The rider wasn't captured at the angle you see him. Turn the bike slightly clockwise (not much, a few degrees or so) to get an idea where he/she was in the jump. You have to be careful not to put it too far forward or backward. Either way would make the physics wrong. Too far back and the rider would be beyond the CG (Center of Gravity) of the bike. Unless she/he was an elite rider (think X-Games) the bike would probably dump out in front of the rider. Too far forward and you'd give the impression that he/she would end up going over the handlebars in a very serious crash. Since the rider is being cut out of the original image, the placement in the frame can be altered to taste.

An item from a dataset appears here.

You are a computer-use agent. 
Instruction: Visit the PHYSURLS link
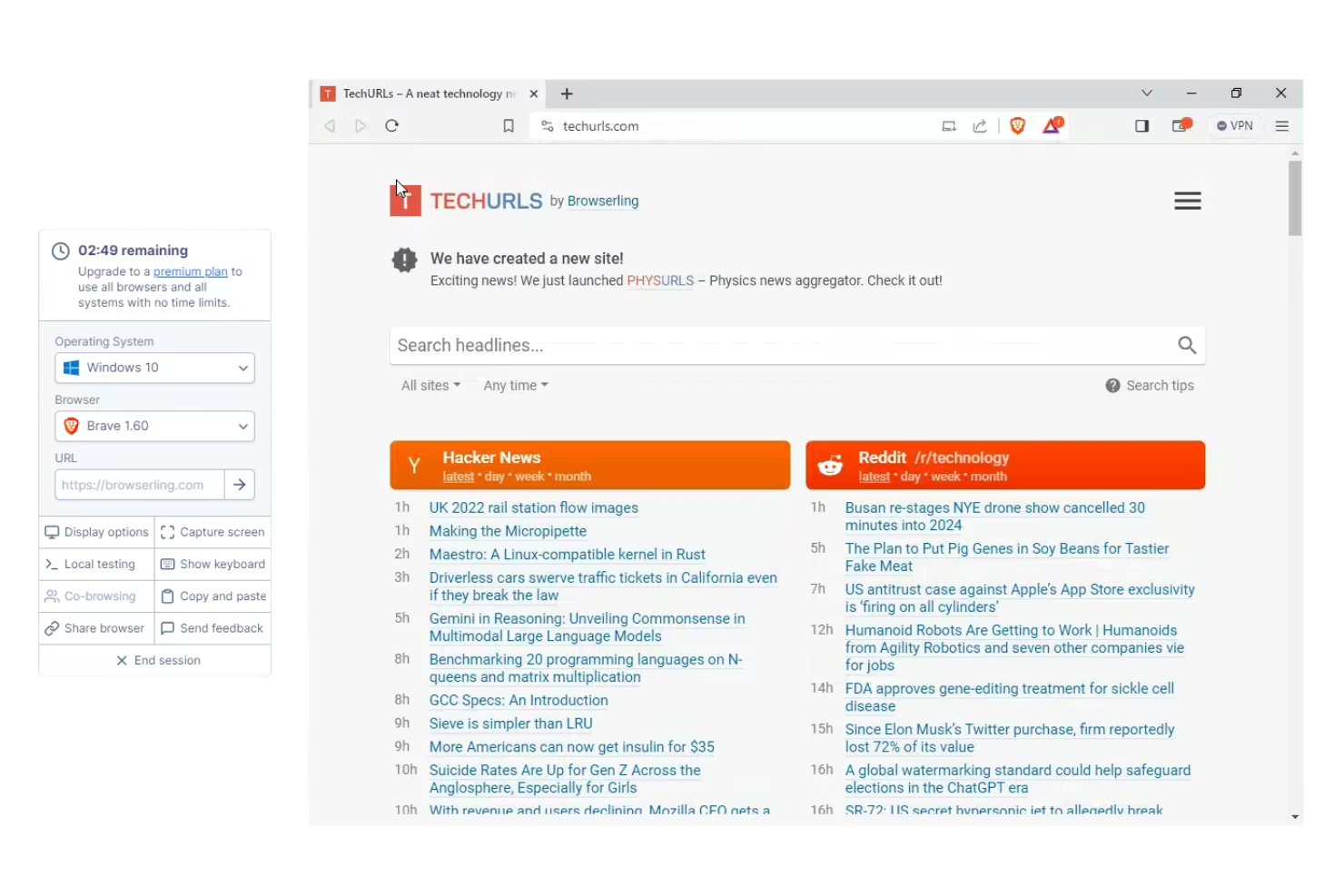tap(660, 281)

Too far back and the tail would hit the edge. Too far forward and there would be no place for the mind to travel into. Too high and it becomes unnatural. Too low and you're not creating the drama needed to give the image some tension.
What makes up the background? In this image it started with a copy of the original image. The lower Layer in the stack was given a large Gaussian Blur (first Convert to Smart Object, then Filter/Blur/Gaussian Blur). Typically this ends up being pretty much a no no. It'll give a halo around the subject that tends to be fairly visible. The reason it can work in this situation is that other Layers are going to be put between the blurred Layer and the cutout Layer. The green area in the lower right is a tree in the original image. It's blurred so far that it becomes just a green tint.

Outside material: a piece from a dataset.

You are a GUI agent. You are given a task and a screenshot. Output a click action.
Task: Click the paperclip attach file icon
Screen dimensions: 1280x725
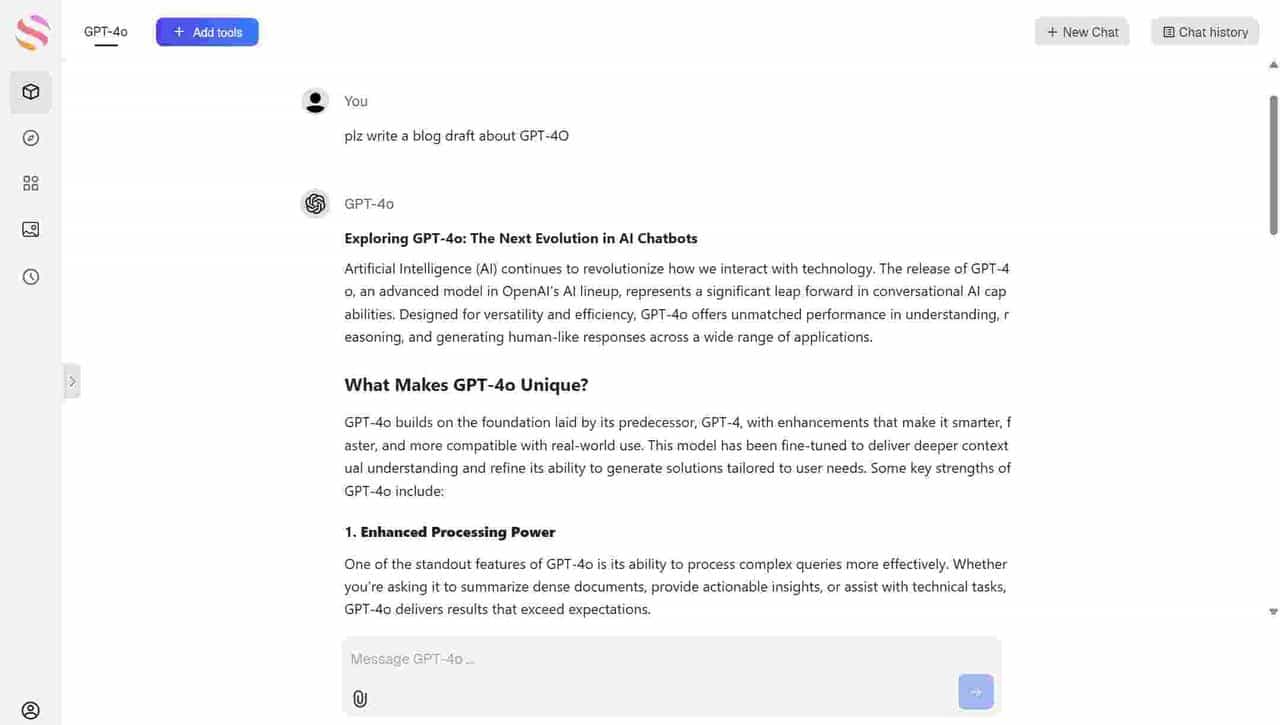360,699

But, the subject of this post is supposed to be Brushes. First a little discussion of Brushes (B). Many people use the Brushes that are the defaults that come with Adobe Photoshop CS6 (and before). The first thing along the Brushes Option Bar is a dropdown with some Brushes Presets. The second tab controls the size, softness and offers a selection of Brush types. Soft, hard paint brushes, shape brushes and on and on. These aren't the only Brushes Adobe supplies. When you click on the dropdown you can see a gear sharp in the upper right of the dialog box. Click on the gear and Photoshop presents you with a list of possible Brush shapes. There's Assorted Brushes, Basic Brushes, Calligraphic Brushes, Dry Media Brushes, Faux Finish Brushes, and quite a few more. Click on one and a dialog box comes up asking what you want to do. The default is to Replace the current Brushes. You can also Cancel the operation or Append the new Brushes to the list of Brushes you already have. This last option can get a little unwieldy. I typically select the Brush set I want to use and when finished Rest the Brushes back to Default.

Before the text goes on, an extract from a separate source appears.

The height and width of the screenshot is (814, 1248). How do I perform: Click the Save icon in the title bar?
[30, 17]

You're not "stuck" with the Brushes Adobe supplies. The internet is full of Brushes. Some paid and some free. There's enough free Brushes that paying for a set of Brushes isn't really necessary. Do a search on something like "Photoshop brushes free subject". Where the subject is whatever you're looking for. Fire, cloud, lightning, bricks, whatever. Most of the time they'll be zipped files. Download the topic you're interested in, unzip it and you'll see ABR files. Remember where the unzipped files are and open the file structure map (in Windows that would be Windows Explorer [not Internet Explorer]). Now dig down through the files structure. It might be something like C/Program File/Adobe/Adobe Photoshop CS6 (64 bit)/Presets/Brushes. Drag and Drop the ABR files into the Brushes Folder. When you start Photoshop again you should be able to see the Brushes you picked (i.e. Fire) in the flyout list of Brushes.
Now that we have the Brushes we can complete today's image. My recommendation would be to put every different Brush you use on its own Layer. If you think you might give the same Brush a different treatment, put each treatment on its own Layer. You may want to Blur one instance of a Brush more than another use of the same Brush. Or, use two different colors of the same Brush (or, at least, have that option open to you.
Put all your Brush Layer between the blurred Background and the cutout of the athlete. Play with the Blend Modes, Opacity, etc. You can always put Brush Layers above the cutout of the athlete if you want to put paint splatters to get a little Jackson Pollack on the image. Hey, it's your image and your imagination. Put Brush Layers where ever you feel it works for you. Just have fun with it.